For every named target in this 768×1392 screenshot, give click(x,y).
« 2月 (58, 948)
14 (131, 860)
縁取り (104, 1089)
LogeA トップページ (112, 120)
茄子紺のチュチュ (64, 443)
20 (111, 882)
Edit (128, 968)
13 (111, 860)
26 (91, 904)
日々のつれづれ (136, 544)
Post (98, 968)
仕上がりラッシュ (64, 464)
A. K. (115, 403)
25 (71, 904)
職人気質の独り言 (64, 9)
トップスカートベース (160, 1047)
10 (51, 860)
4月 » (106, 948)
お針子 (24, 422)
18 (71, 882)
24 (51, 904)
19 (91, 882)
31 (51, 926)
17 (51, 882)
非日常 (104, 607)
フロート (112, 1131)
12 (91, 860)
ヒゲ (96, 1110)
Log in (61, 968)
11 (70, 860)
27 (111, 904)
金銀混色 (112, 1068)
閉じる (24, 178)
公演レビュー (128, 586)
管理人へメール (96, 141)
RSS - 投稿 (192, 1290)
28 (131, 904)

● ● ● ● ● ● ●

TRY IT: Every record must be transcribed exactly as written.

THE ANSWER:
For every named target in this 768×1392 screenshot, give click(x,y).
« 2月 (58, 948)
14 (131, 860)
縁取り (104, 1089)
LogeA トップページ (112, 120)
茄子紺のチュチュ (64, 443)
20 (111, 882)
Edit (128, 968)
13 (111, 860)
26 (91, 904)
日々のつれづれ (136, 544)
Post (98, 968)
仕上がりラッシュ (64, 464)
A. K. (115, 403)
25 (71, 904)
職人気質の独り言 (64, 9)
トップスカートベース (160, 1047)
10 (51, 860)
4月 » (106, 948)
お針子 (24, 422)
18 (71, 882)
24 (51, 904)
19 (91, 882)
31 (51, 926)
17 (51, 882)
非日常 (104, 607)
フロート (112, 1131)
12 (91, 860)
ヒゲ (96, 1110)
Log in (61, 968)
11 (70, 860)
27 (111, 904)
金銀混色 (112, 1068)
閉じる (24, 178)
公演レビュー (128, 586)
管理人へメール (96, 141)
RSS - 投稿 (192, 1290)
28 (131, 904)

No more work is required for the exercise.